In his interview with Chris Wallace set to air on Fox News Sunday, Governor Romney blasted Obama for harsh sequester rhetoric that apparently hurt Republican feelings:
"Well, no one can think that's been a success for the president. He didn't think the sequester would happen. It is happening. But to date, what we've seen is the president out campaigning to the American people, doing rallies around the country, flying around the country, and berating Republicans. And blaming and pointing. Now what does that do? That causes the Republicans to retrench and then put up a wall and fight back. It's a very natural human emotion."
But to the degree that Mitt Romney displays natural human emotion, the one he displayed during the 2011 debt ceiling crisis was fear. After all, while other declared and undeclared GOP candidates like Michele Bachmann, Sarah Palin and Tim Pawlenty echoed the statements of the Republican Default Deniers, Mitt Romney said nothing at all. As Frank Bruni mused in "Mitt Romney's Vanishing Act":
His curious absence through the debt-ceiling showdown even set off a spirited name game in the news media, with different scribes lofting different sobriquets: the missing Mormon, the phantom front-runner and (courtesy of Ben Smith of Politico) a denizen of the Mittness Protection Program.

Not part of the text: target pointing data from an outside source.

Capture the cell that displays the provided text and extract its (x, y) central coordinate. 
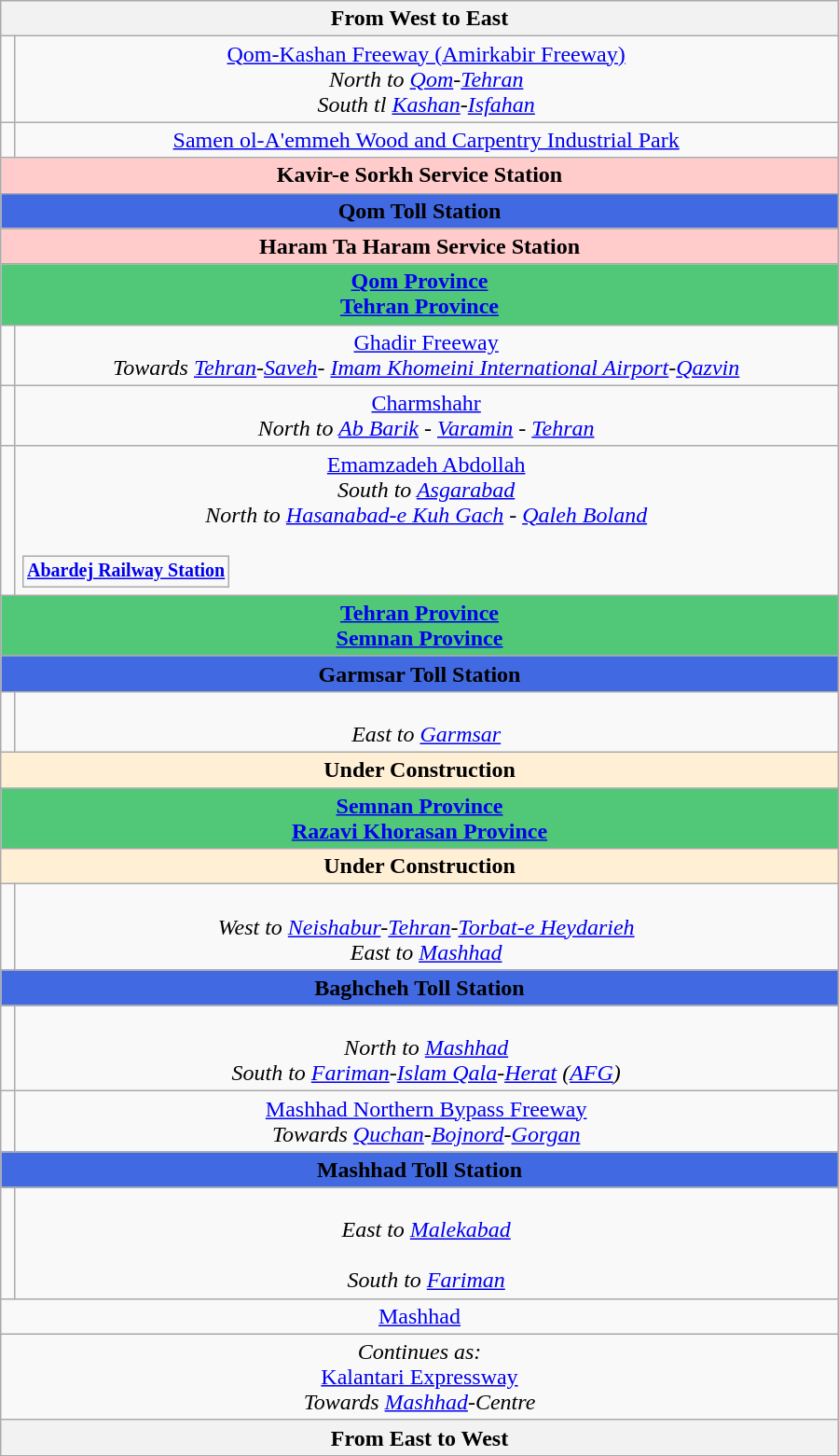
Kavir-e Sorkh Service Station (420, 175)
West to Neishabur-Tehran-Torbat-e HeydariehEast to Mashhad (426, 927)
Baghcheh Toll Station (420, 987)
Ghadir FreewayTowards Tehran-Saveh- Imam Khomeini International Airport-Qazvin (426, 354)
Mashhad Toll Station (420, 1169)
Garmsar Toll Station (420, 673)
Abardej Railway Station (127, 571)
Qom Toll Station (420, 211)
East to Garmsar (426, 722)
Qom Province Tehran Province (420, 295)
Haram Ta Haram Service Station (420, 246)
Mashhad Northern Bypass FreewayTowards Quchan-Bojnord-Gorgan (426, 1121)
Tehran Province Semnan Province (420, 625)
Semnan Province Razavi Khorasan Province (420, 818)
CharmshahrNorth to Ab Barik - Varamin - Tehran (426, 416)
Qom-Kashan Freeway (Amirkabir Freeway)North to Qom-TehranSouth tl Kashan-Isfahan (426, 79)
Mashhad (420, 1315)
From East to West (420, 1437)
Samen ol-A'emmeh Wood and Carpentry Industrial Park (426, 140)
From West to East (420, 19)
Emamzadeh Abdollah South to AsgarabadNorth to Hasanabad-e Kuh Gach - Qaleh Boland Abardej Railway Station (426, 520)
East to MalekabadSouth to Fariman (426, 1242)
Continues as: Kalantari ExpresswayTowards Mashhad-Centre (420, 1376)
North to MashhadSouth to Fariman-Islam Qala-Herat (AFG) (426, 1048)
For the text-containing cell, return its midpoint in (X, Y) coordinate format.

But you don't have to take the New York Times' word for it. As the GOP's debt ceiling extortion scheme came down to the wire on August 1, 2011, Matt Lewis of the conservative Daily Caller warned that "Romney may pay for going AWOL on debt debate":
"The credit belongs to the man who is actually in the arena," Theodore Roosevelt famously advised. But as is the case with many maxims, there are opposing viewpoints. With the nation deeply embroiled in debt debate, GOP front runner Mitt Romney appears to be following different advice: Keep your head down and your mouth shut.
Red State was harsher still in "Mitt Romney's Debt Ceiling Deception."
As Daniel Horowitz later complained, "While most other Republican leaders were weighing in on the debt ceiling deal throughout July, Romney remained silent in his Mittness Protection Program." And when House Speaker John Boehner dropped his demand that any hike in debt limit must be accompanied by an agreement to "Cut, Cap and Balance" the federal budget, Romney on July 26, 2011 issued only a vague statement of support:
"Gov. Romney thinks President Obama's leadership has been an historic failure. He applauds Leader Boehner for standing firm against raising taxes when our nation can least afford them."
It was only after John Boehner, Mitch McConnell and President Obama reached a compromise with the Budget Control Act of 2011 that Mitt Romney weighed in. Following his fellow Republican candidates pandering to the GOP's Tea Party base, Romney announced he opposed the deal that averted a default on the full faith and credit of the United States. As the Los Angeles Times reported:
"President Obama's leadership failure has pushed the economy to the brink at the eleventh hour and 59th minute," Romney stated. "While I appreciate the extraordinarily difficult situation President Obama's lack of leadership has placed Republican members of Congress in, I personally cannot support this deal"...
In his statement, Romney tried to appeal to conservatives. "As president, my plan would have produced a budget that was cut, capped and balanced - not one that opens the door to higher taxes and puts defense cuts on the table," he stated.
But President Romney wouldn't just have triggered a default by refusing to raise the debt ceiling, his massive tax cut windfall for the wealthy coupled with $2 trillion in new defense spending would have added trillions more to the national debt. Forget "Cut, Cap and Balance."
Mercifully, after his upcoming speech at the Conservative Political Action Conference (CPAC), Americans should be able to forget Mitt Romney for good. And like that annoying zit, it will be as if he was never here.